Lockman’s art has been featured at many venues through the years, including the Charlie Russell Art Auction. She has yet to participate in a Quick Draw or Quick finish, but she is considering it.

“I am terribly bashful about painting in front of people. I’m kind of a hermit artist,” she laughed. “I’ve been asked quite a few times to do it and I imagine eventually I will take part in a Quick Finish. I definitely love the solitude of my studio and am most comfortable painting there with my wiener dog and my music to cheer me on.”

Editor’s Note: More of Lockman’s work can be seen at

About the Fundraiser

The Raynesford Community Center’s upcoming raffle will be held in conjunction with their annual Garage Sale and Bake Sale on Sunday, Sept. 8. Each year, the Raynesford Community Center holds this fundraising event to coincide with the Montana Bale Trail Between Windham, Hobson and Utica.

“It’s a great time to hold it because there are people travelling from Great Falls to the Hay Bale Trail though Utica. There will be everything from furniture, tools, dishes, household items, clothes, children’s toys, knick-knacks, etc. Anyone that wants to donate items to the even can contact me for that also,” said Hill.

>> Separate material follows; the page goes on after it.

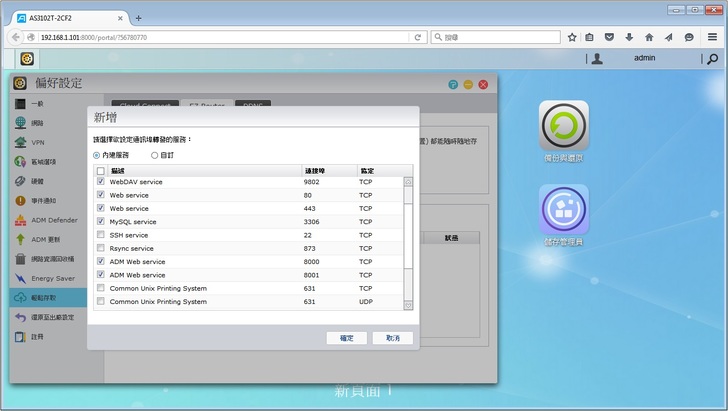Image resolution: width=728 pixels, height=411 pixels.
Task: Enable the SSH service checkbox
Action: 100,235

At at the Raynesford Community Center, members host blood drawings every two months, Valentine’s and Mother’s Day breakfasts, a St. Patrick’s day event, 4th of July and Christmas Eve parties, plus it is rented for a variety of occasions including baby and bridal showers, receptions, dinners, reunions, graduation parties, church camps, and more.

Use of funds raised

Funds raised for the Raynesford Community Center go toward improvements and maintenance of the facility. For example, funds from last year allowed for replacement of the west windows, which cost $4,500 and two new furnaces at $4,000. The next project is replacing the old and stained carpet in the hallway with luxury vinyl.

“We’re trying to make it look a little nicer,” said Hill.

After this project is completed, the group will focus on the carpet in the classrooms, which are too stained to clean.